--- EXERCISE DIRECTIONS ---
Repeat only the lines from the one that contains "The height and width of the screenshot is (860, 1100)." through the final line of the listing below, exactly, please, without pictures.

--- RECORDS FOR THE TASK ---
§ §

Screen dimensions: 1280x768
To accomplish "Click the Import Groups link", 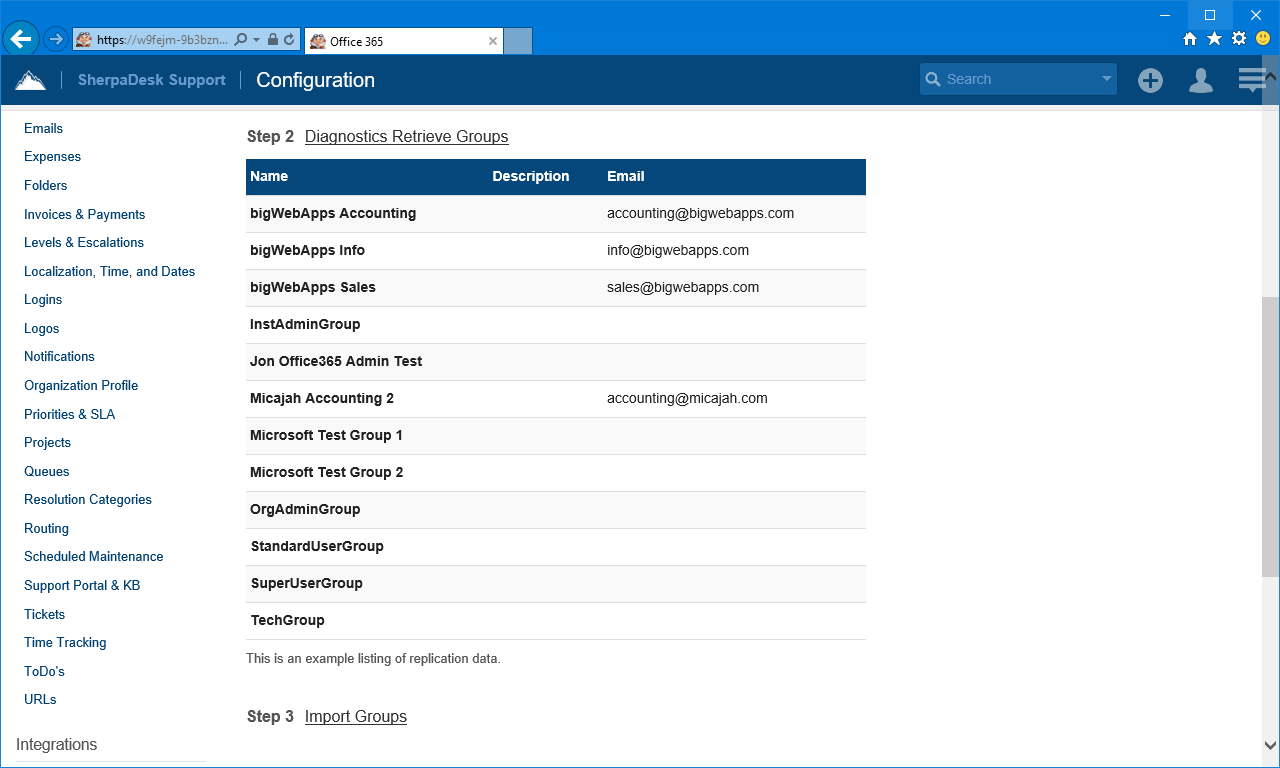I will 355,716.
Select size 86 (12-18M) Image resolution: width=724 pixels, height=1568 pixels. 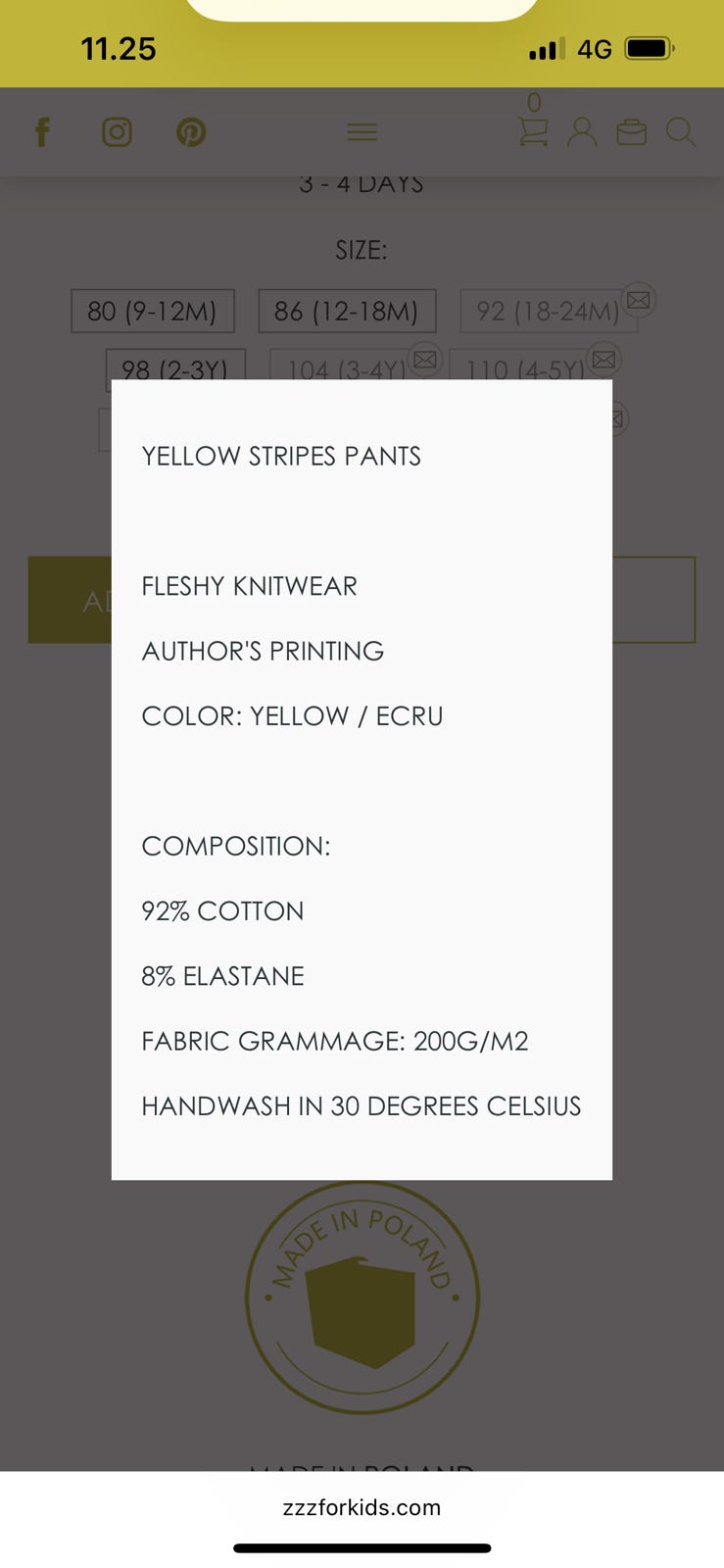click(346, 312)
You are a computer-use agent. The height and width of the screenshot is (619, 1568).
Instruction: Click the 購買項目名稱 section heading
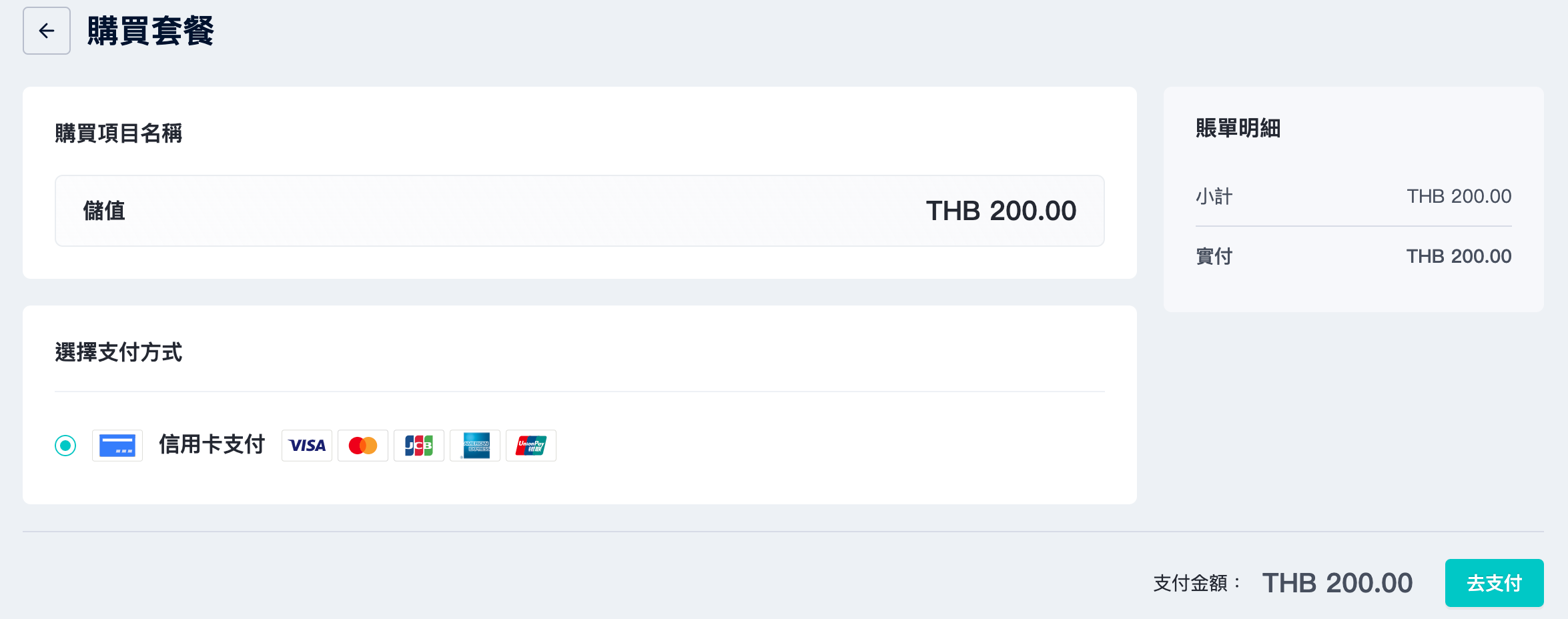pos(119,133)
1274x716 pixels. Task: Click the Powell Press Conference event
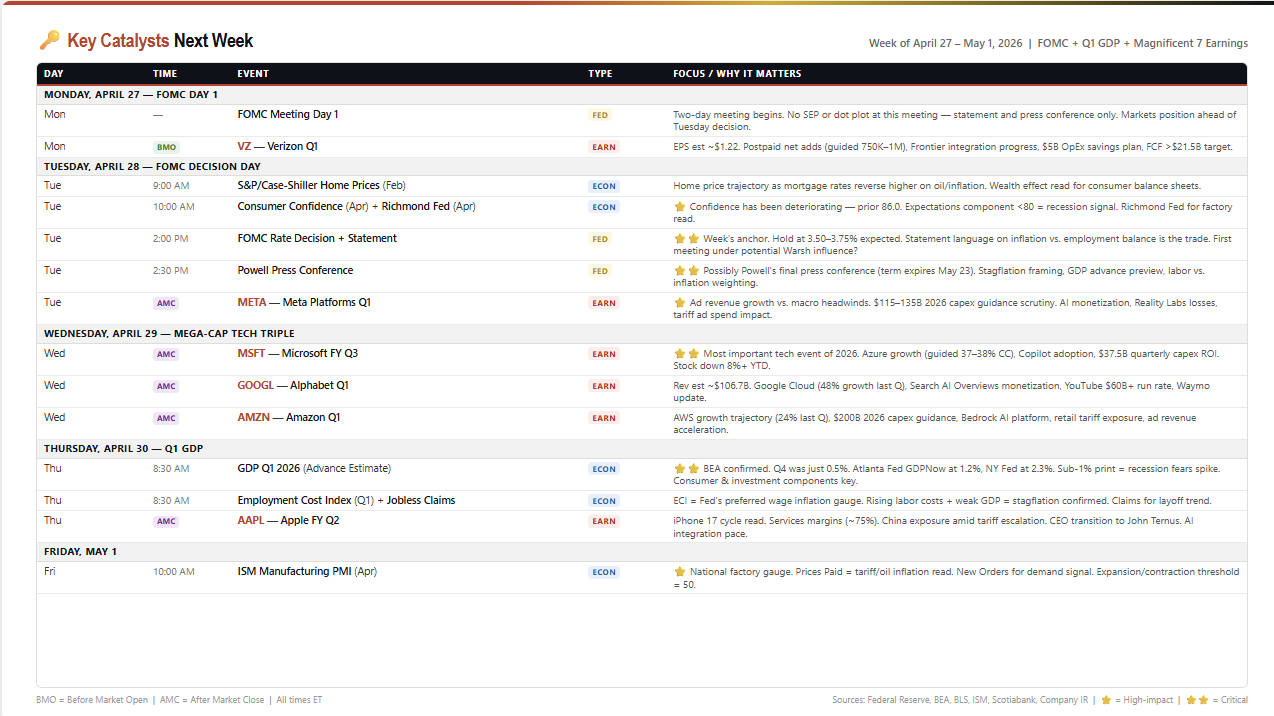point(295,271)
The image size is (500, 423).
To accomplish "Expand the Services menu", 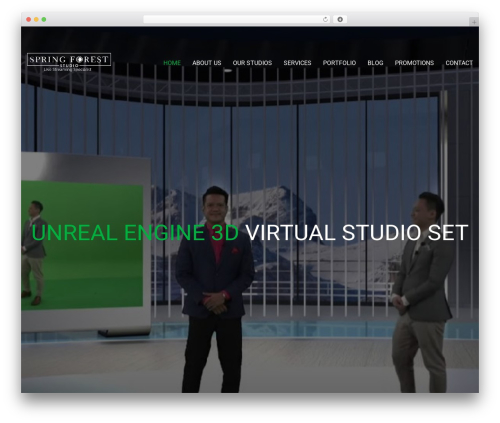I will pos(297,63).
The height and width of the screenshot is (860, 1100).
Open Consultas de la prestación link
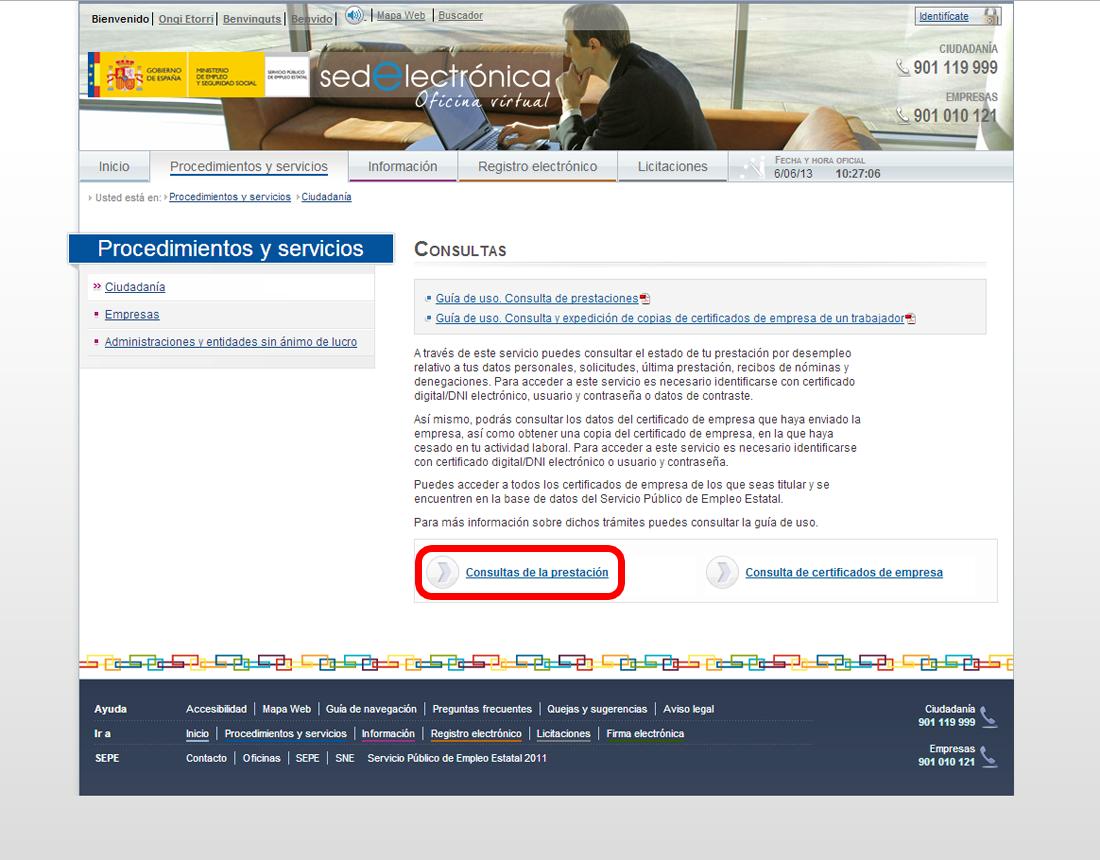point(536,573)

§ §

--- RESULT OF THIS TASK ---
The height and width of the screenshot is (860, 1100).
Open Consultas de la prestación link
point(536,573)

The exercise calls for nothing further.